Source data

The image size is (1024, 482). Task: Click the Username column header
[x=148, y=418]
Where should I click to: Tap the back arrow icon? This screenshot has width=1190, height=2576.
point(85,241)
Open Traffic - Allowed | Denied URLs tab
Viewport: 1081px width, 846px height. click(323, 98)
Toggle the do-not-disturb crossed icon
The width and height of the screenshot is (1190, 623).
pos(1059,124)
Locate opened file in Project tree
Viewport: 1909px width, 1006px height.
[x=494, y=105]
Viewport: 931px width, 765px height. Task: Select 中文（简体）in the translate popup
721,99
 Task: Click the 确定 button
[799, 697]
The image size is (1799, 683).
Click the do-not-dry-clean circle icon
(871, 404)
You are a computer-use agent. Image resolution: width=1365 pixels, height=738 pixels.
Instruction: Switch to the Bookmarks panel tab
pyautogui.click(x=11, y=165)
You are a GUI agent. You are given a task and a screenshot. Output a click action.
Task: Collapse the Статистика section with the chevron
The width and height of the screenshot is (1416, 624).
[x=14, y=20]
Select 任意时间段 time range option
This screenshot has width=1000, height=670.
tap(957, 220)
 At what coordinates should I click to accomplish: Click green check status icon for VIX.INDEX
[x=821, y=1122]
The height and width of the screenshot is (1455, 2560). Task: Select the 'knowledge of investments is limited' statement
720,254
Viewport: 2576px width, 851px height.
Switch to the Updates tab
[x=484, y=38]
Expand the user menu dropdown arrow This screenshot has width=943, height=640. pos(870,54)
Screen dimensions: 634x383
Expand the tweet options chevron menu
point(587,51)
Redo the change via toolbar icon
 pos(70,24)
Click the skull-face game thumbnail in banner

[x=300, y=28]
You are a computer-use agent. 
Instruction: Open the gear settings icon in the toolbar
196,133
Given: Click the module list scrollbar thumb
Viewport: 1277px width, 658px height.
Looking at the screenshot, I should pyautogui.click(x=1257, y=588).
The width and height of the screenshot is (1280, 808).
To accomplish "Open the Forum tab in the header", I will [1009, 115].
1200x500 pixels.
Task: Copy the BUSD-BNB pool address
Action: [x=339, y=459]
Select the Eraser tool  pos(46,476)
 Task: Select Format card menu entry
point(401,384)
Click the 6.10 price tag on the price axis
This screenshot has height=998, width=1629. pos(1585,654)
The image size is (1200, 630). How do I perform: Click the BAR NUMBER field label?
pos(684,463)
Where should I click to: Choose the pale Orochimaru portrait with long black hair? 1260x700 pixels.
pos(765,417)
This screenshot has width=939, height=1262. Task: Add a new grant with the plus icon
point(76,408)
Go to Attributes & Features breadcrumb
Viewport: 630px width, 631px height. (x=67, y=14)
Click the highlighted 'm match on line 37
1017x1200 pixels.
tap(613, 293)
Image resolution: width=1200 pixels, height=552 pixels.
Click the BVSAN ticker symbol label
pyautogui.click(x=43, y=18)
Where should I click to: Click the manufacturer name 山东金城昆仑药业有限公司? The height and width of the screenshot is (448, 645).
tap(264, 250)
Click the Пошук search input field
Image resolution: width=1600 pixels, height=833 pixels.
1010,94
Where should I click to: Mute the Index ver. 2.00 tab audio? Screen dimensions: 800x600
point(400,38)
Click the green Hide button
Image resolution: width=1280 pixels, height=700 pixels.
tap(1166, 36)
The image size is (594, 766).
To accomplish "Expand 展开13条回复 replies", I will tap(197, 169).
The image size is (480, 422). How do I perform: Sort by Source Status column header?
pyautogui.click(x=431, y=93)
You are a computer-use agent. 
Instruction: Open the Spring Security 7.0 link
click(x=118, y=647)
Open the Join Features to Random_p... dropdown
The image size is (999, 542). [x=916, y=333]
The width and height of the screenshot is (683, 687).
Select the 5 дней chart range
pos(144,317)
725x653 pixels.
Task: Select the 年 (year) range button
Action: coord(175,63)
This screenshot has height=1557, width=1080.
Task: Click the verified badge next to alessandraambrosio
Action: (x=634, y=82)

TASK TO CARRY OUT:
Extract all of the data above and output it character for character.

ANSWER BOX:
The image size is (1024, 482). Task: Click the Username column header
[x=148, y=418]
Where should I click to: Tap the back arrow icon? This screenshot has width=1190, height=2576.
point(85,241)
Open Traffic - Allowed | Denied URLs tab
Viewport: 1081px width, 846px height. click(323, 98)
Toggle the do-not-disturb crossed icon
The width and height of the screenshot is (1190, 623).
pos(1059,124)
Locate opened file in Project tree
Viewport: 1909px width, 1006px height.
[x=494, y=105]
Viewport: 931px width, 765px height. Task: Select 中文（简体）in the translate popup
721,99
 Task: Click the 确定 button
[799, 697]
The image size is (1799, 683).
Click the do-not-dry-clean circle icon
(871, 404)
You are a computer-use agent. Image resolution: width=1365 pixels, height=738 pixels.
Instruction: Switch to the Bookmarks panel tab
pyautogui.click(x=11, y=165)
You are a GUI agent. You are given a task and a screenshot. Output a click action.
Task: Collapse the Статистика section with the chevron
The width and height of the screenshot is (1416, 624).
[x=14, y=20]
Select 任意时间段 time range option
This screenshot has width=1000, height=670.
tap(957, 220)
 At what coordinates should I click to accomplish: Click green check status icon for VIX.INDEX
[x=821, y=1122]
The height and width of the screenshot is (1455, 2560). Task: Select the 'knowledge of investments is limited' statement
720,254
Viewport: 2576px width, 851px height.
Switch to the Updates tab
[x=484, y=38]
Expand the user menu dropdown arrow This screenshot has width=943, height=640. pos(870,54)
Screen dimensions: 634x383
Expand the tweet options chevron menu
point(587,51)
Redo the change via toolbar icon
 pos(70,24)
Click the skull-face game thumbnail in banner

[x=300, y=28]
You are a computer-use agent. 
Instruction: Open the gear settings icon in the toolbar
196,133
Given: Click the module list scrollbar thumb
Viewport: 1277px width, 658px height.
Looking at the screenshot, I should pyautogui.click(x=1257, y=588).
The width and height of the screenshot is (1280, 808).
To accomplish "Open the Forum tab in the header", I will [1009, 115].
1200x500 pixels.
Task: Copy the BUSD-BNB pool address
Action: [x=339, y=459]
Select the Eraser tool  pos(46,476)
 Task: Select Format card menu entry
point(401,384)
Click the 6.10 price tag on the price axis
This screenshot has height=998, width=1629. pos(1585,654)
The image size is (1200, 630). How do I perform: Click the BAR NUMBER field label?
pos(684,463)
Where should I click to: Choose the pale Orochimaru portrait with long black hair? 1260x700 pixels.
pos(765,417)
This screenshot has width=939, height=1262. Task: Add a new grant with the plus icon
point(76,408)
Go to Attributes & Features breadcrumb
Viewport: 630px width, 631px height. (x=67, y=14)
Click the highlighted 'm match on line 37
1017x1200 pixels.
tap(613, 293)
Image resolution: width=1200 pixels, height=552 pixels.
Click the BVSAN ticker symbol label
pyautogui.click(x=43, y=18)
Where should I click to: Click the manufacturer name 山东金城昆仑药业有限公司? The height and width of the screenshot is (448, 645).
tap(264, 250)
Click the Пошук search input field
Image resolution: width=1600 pixels, height=833 pixels.
1010,94
Where should I click to: Mute the Index ver. 2.00 tab audio? Screen dimensions: 800x600
point(400,38)
Click the green Hide button
Image resolution: width=1280 pixels, height=700 pixels.
tap(1166, 36)
The image size is (594, 766).
To accomplish "Expand 展开13条回复 replies", I will tap(197, 169).
The image size is (480, 422). How do I perform: Sort by Source Status column header?
pyautogui.click(x=431, y=93)
You are a computer-use agent. 
Instruction: Open the Spring Security 7.0 link
click(x=118, y=647)
Open the Join Features to Random_p... dropdown
The image size is (999, 542). [x=916, y=333]
The width and height of the screenshot is (683, 687).
Select the 5 дней chart range
pos(144,317)
725x653 pixels.
Task: Select the 年 (year) range button
Action: coord(175,63)
This screenshot has height=1557, width=1080.
Task: Click the verified badge next to alessandraambrosio
Action: (x=634, y=82)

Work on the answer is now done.